### Assigned task
Print out the data exactly, keeping every image out of it.

--------------------------------

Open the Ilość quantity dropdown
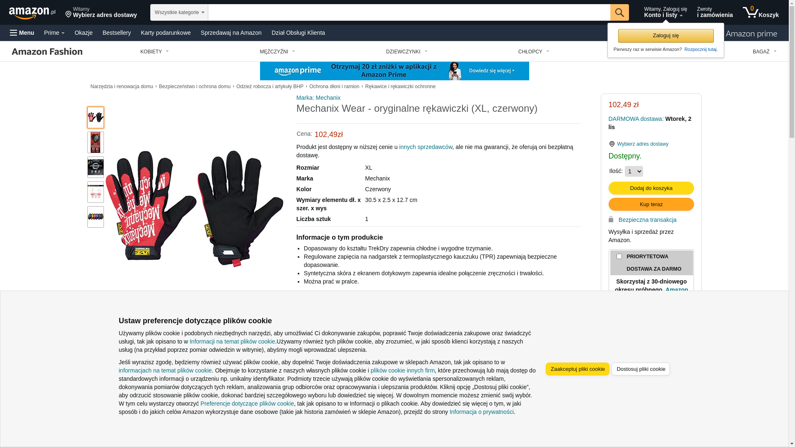The image size is (795, 447). (634, 171)
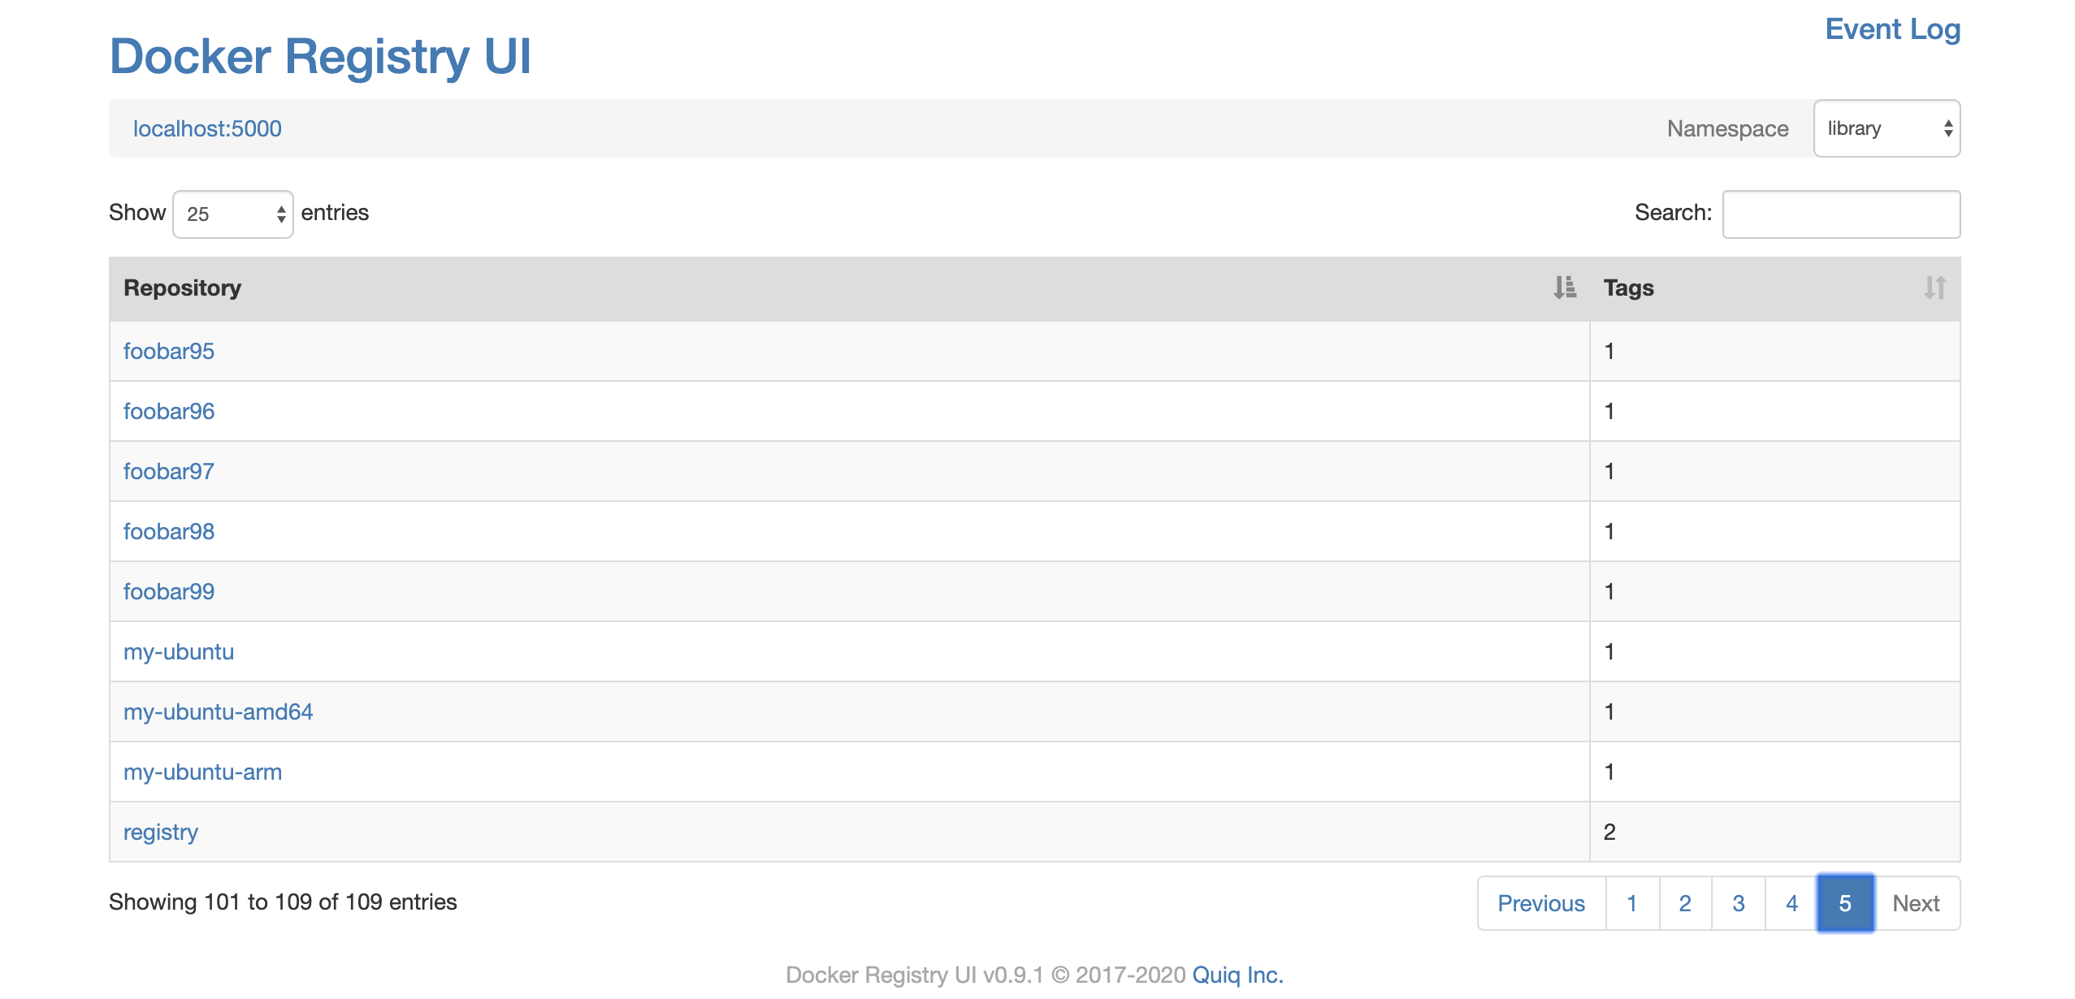Jump to page 1 of results
Image resolution: width=2075 pixels, height=999 pixels.
point(1631,903)
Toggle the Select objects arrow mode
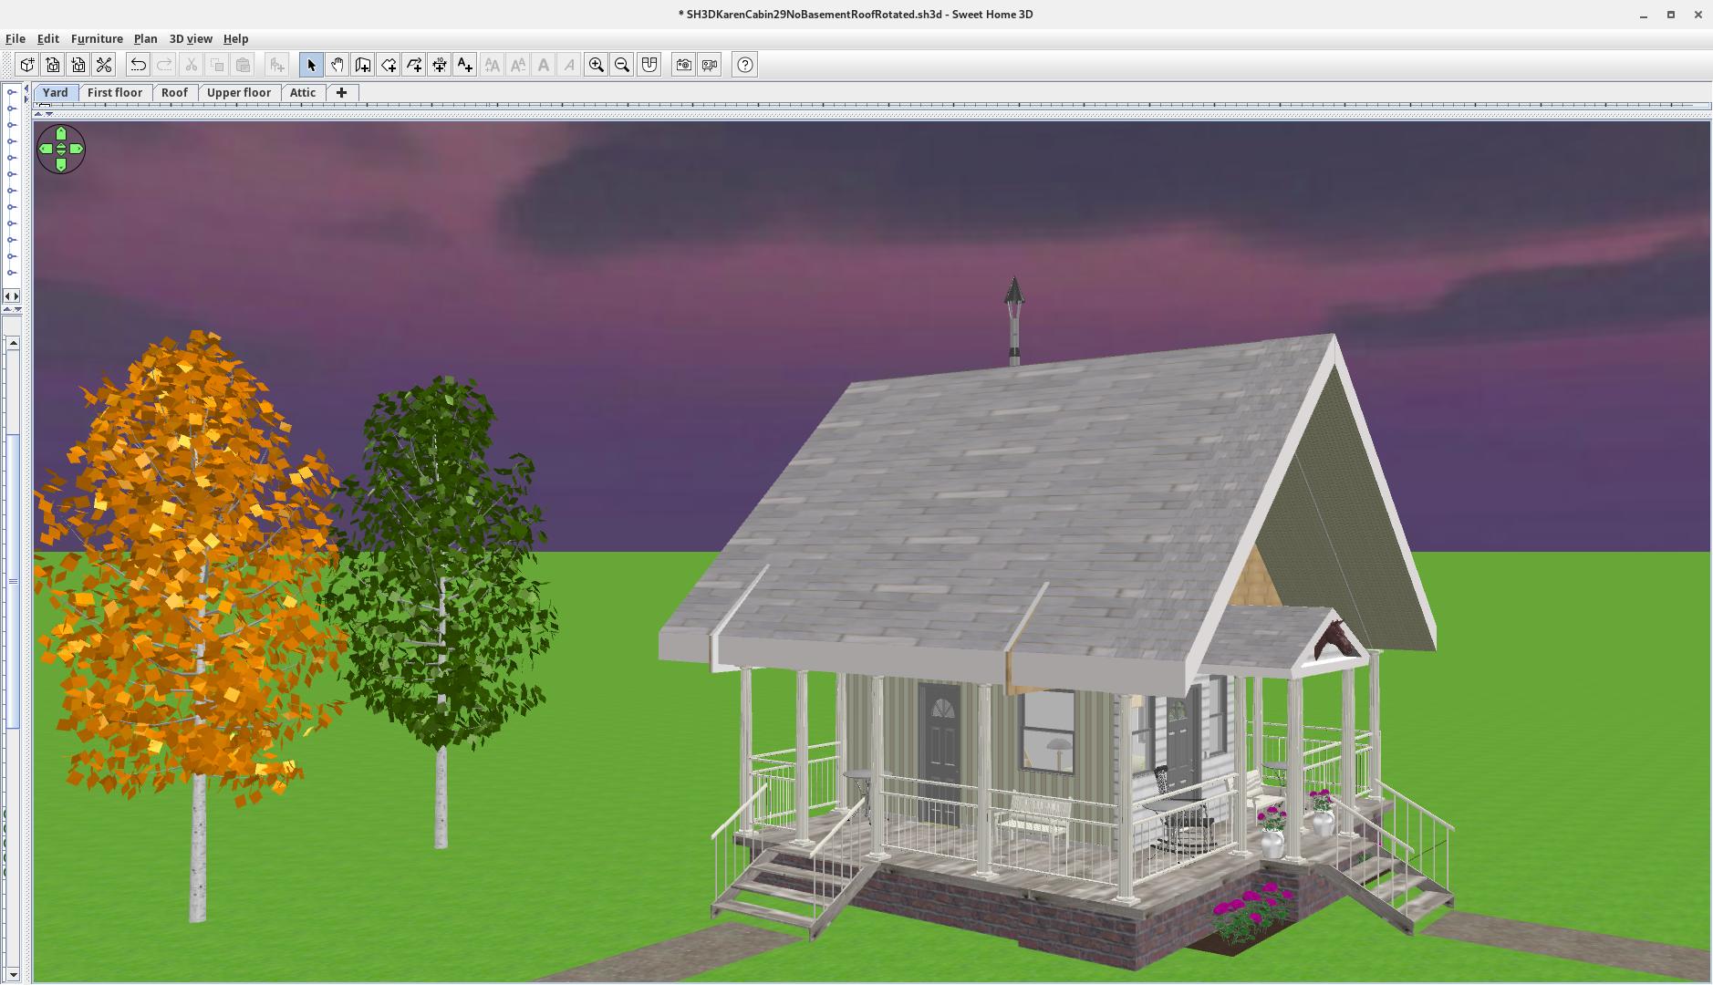The width and height of the screenshot is (1713, 985). pos(311,65)
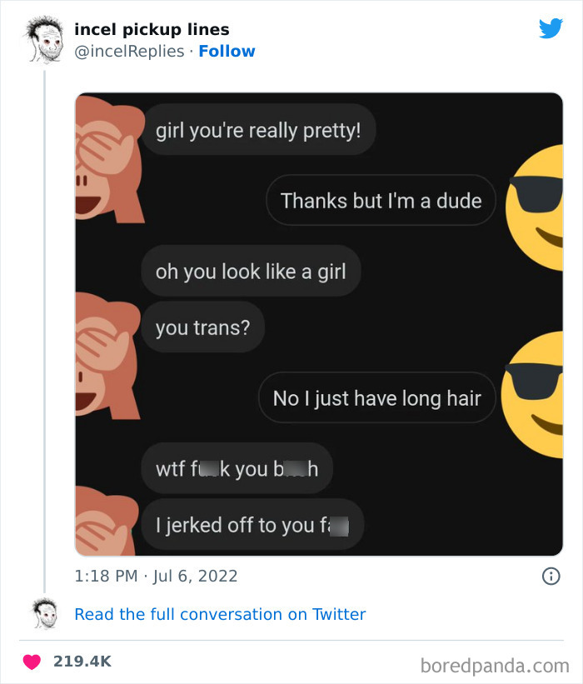The height and width of the screenshot is (684, 583).
Task: Click the 1:18 PM Jul 6 2022 timestamp
Action: coord(157,575)
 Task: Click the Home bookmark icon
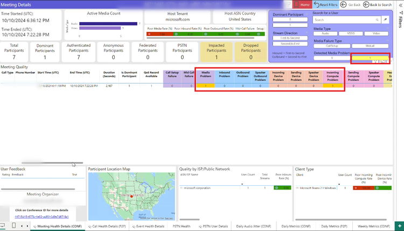point(297,4)
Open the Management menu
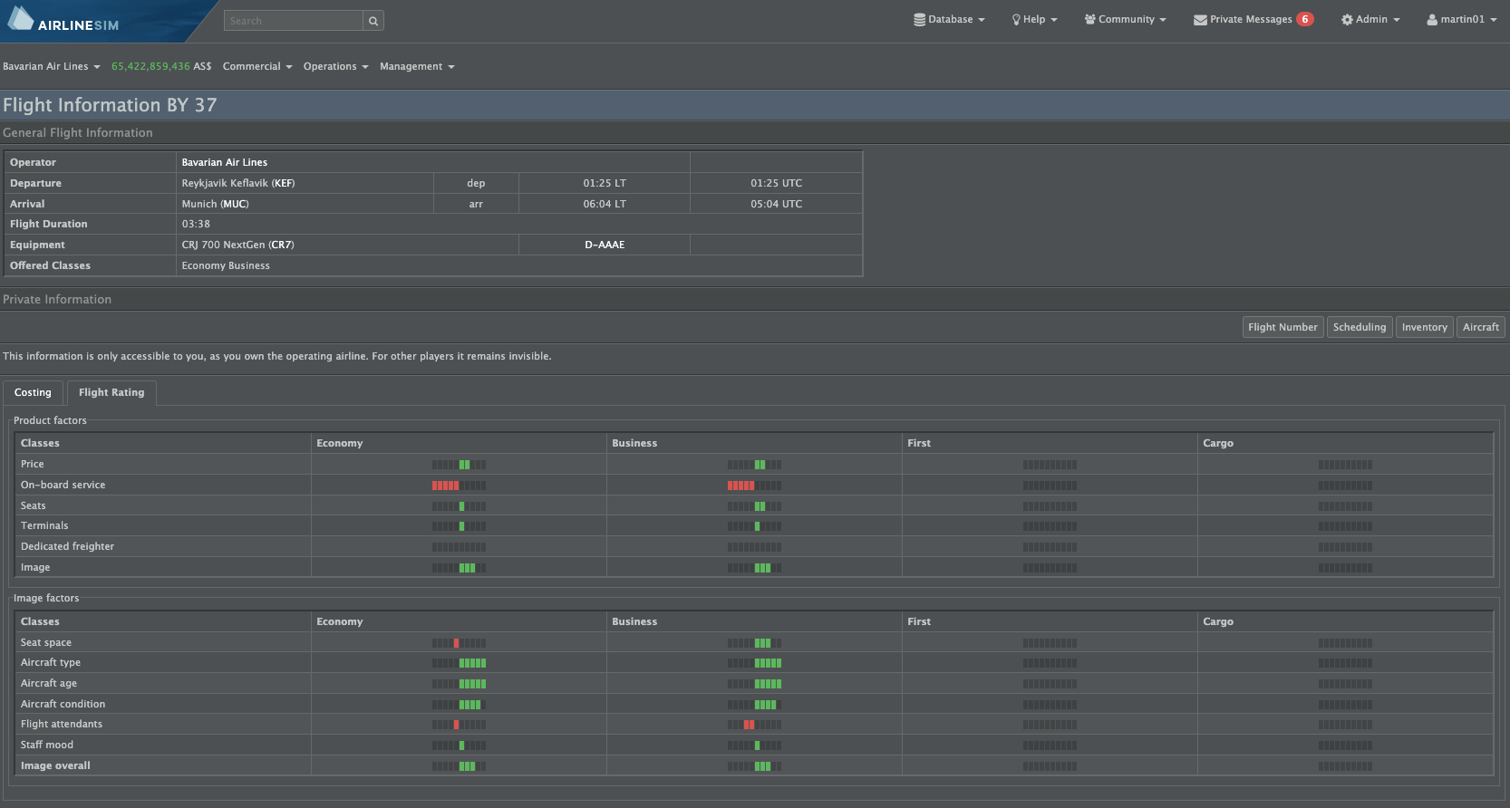Viewport: 1510px width, 808px height. coord(417,67)
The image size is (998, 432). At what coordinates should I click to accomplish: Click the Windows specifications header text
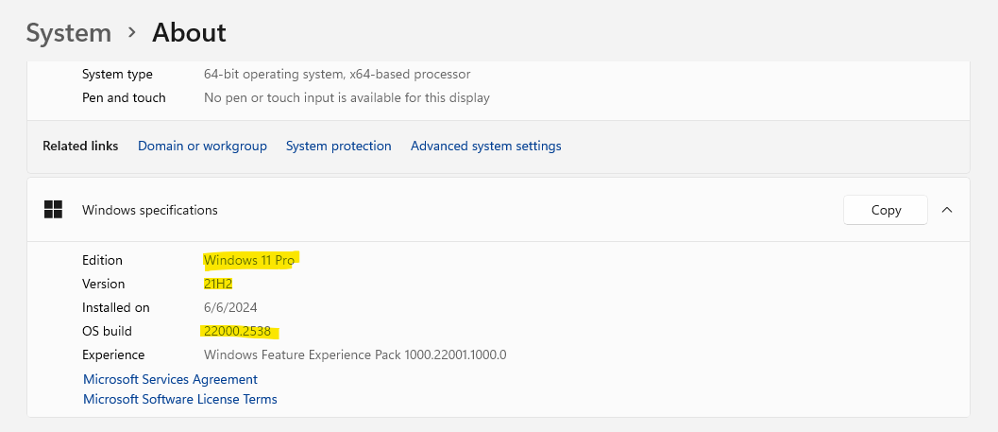[149, 210]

--------------------------------

### Exercise result
Open the Ilość quantity dropdown
The image size is (795, 447). (634, 171)
Jump to page 1 of results
Image resolution: width=2075 pixels, height=999 pixels.
point(1631,903)
Toggle the Select objects arrow mode
The width and height of the screenshot is (1713, 985). pos(311,65)
The height and width of the screenshot is (684, 583).
Task: Click the 1:18 PM Jul 6 2022 timestamp
Action: coord(157,575)
 Task: Click the Home bookmark icon
point(297,4)
Open the Management menu
Viewport: 1510px width, 808px height. coord(417,67)
The image size is (998, 432). At what coordinates should I click to accomplish: Click the Windows specifications header text
[149, 210]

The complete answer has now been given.